*Assignment*
Copy each line from the data that has the word "agent" in it.

*Source data*
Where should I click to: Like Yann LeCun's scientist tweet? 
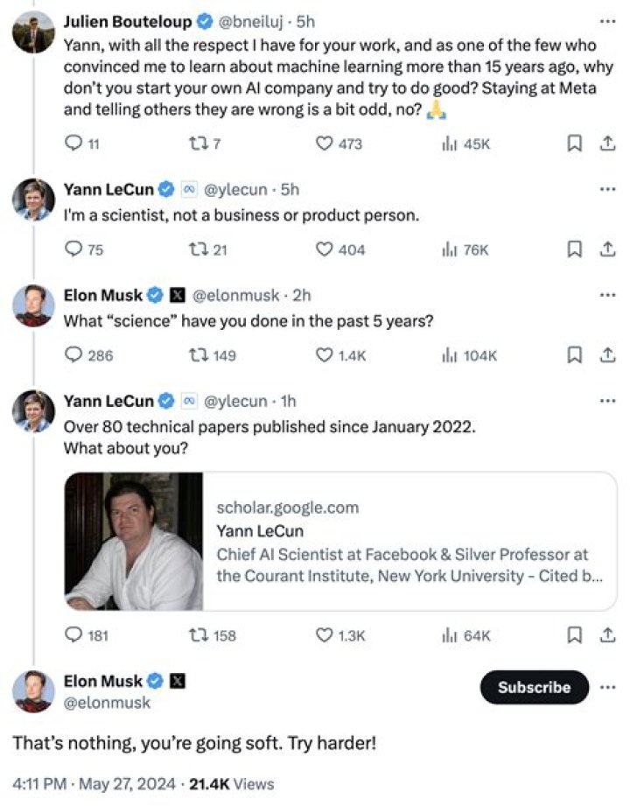[x=325, y=249]
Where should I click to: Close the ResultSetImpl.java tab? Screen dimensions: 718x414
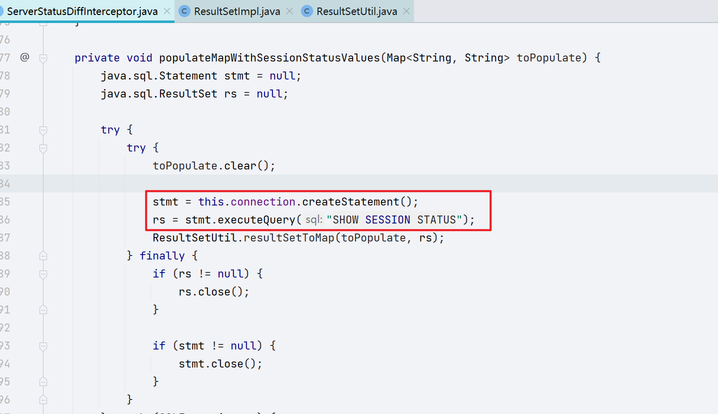click(x=289, y=11)
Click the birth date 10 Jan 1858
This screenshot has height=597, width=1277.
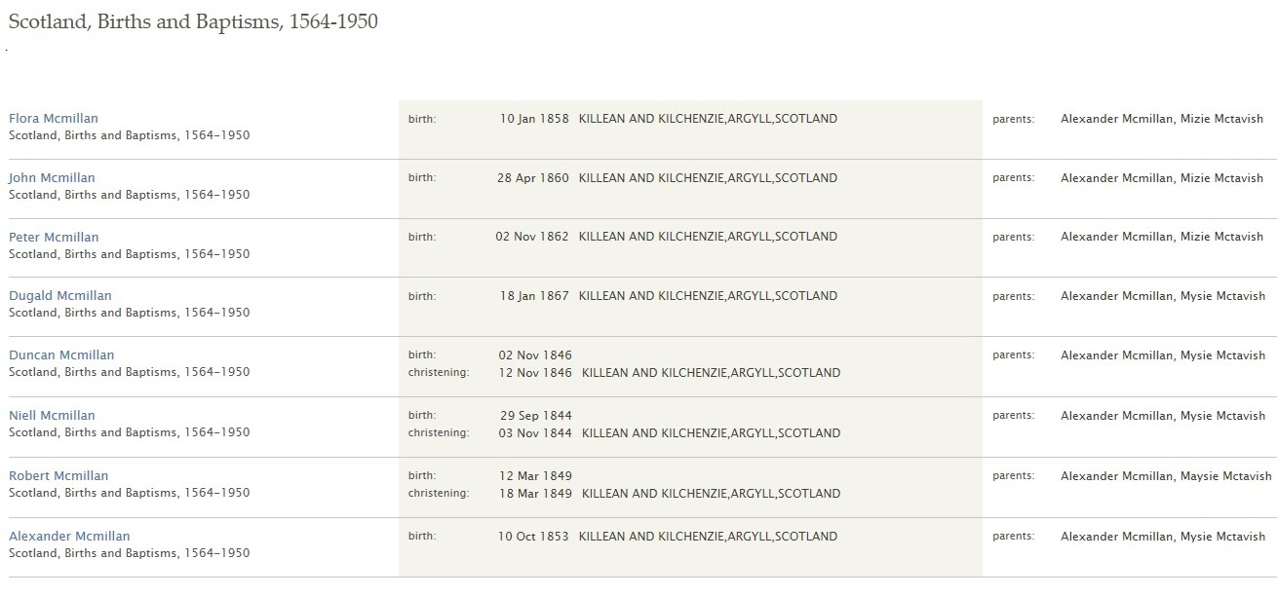pos(534,119)
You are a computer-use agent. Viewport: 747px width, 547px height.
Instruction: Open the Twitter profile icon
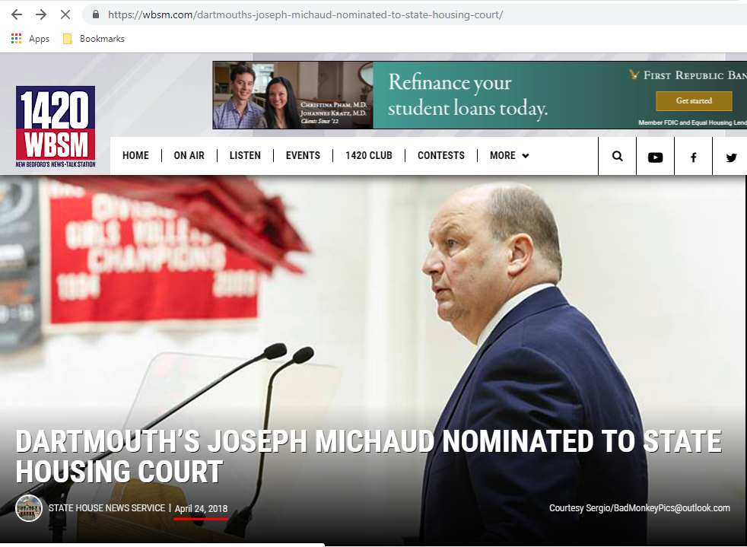731,156
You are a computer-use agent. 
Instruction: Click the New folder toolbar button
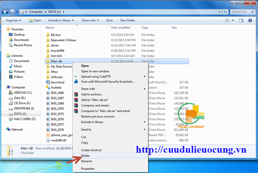pyautogui.click(x=128, y=20)
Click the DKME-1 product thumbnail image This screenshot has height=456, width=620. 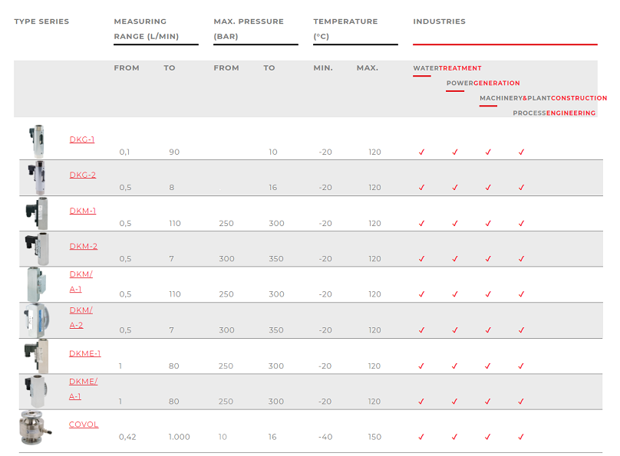36,356
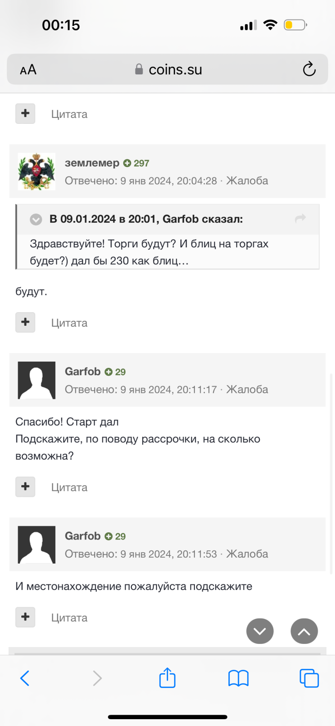Reload the page with Safari's refresh icon
The image size is (335, 726).
pyautogui.click(x=309, y=69)
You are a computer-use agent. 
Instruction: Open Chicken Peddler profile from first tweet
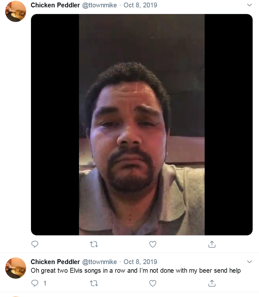click(55, 5)
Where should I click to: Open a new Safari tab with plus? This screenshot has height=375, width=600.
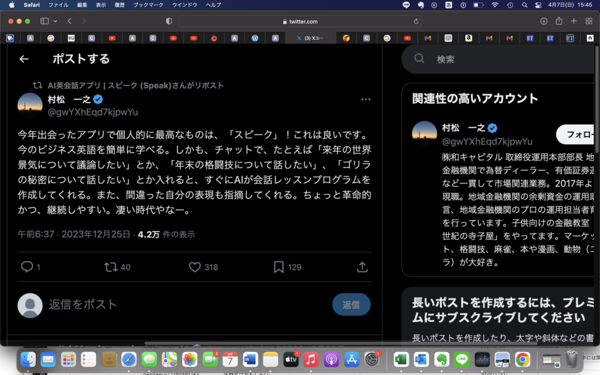click(574, 21)
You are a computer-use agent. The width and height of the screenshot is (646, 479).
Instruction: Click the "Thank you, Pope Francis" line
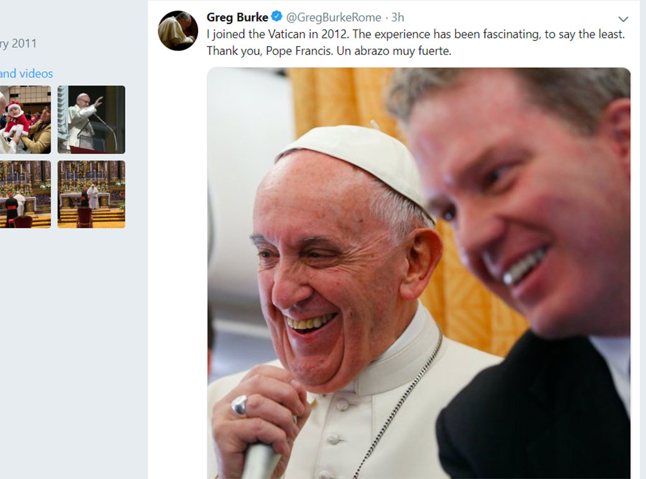329,51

*Answer space*
You are a computer-use agent. Viewport: 747px width, 547px height.
You are a computer-use agent. 
You are a computer-use agent. 
You are a computer-use agent. The width and height of the screenshot is (646, 479).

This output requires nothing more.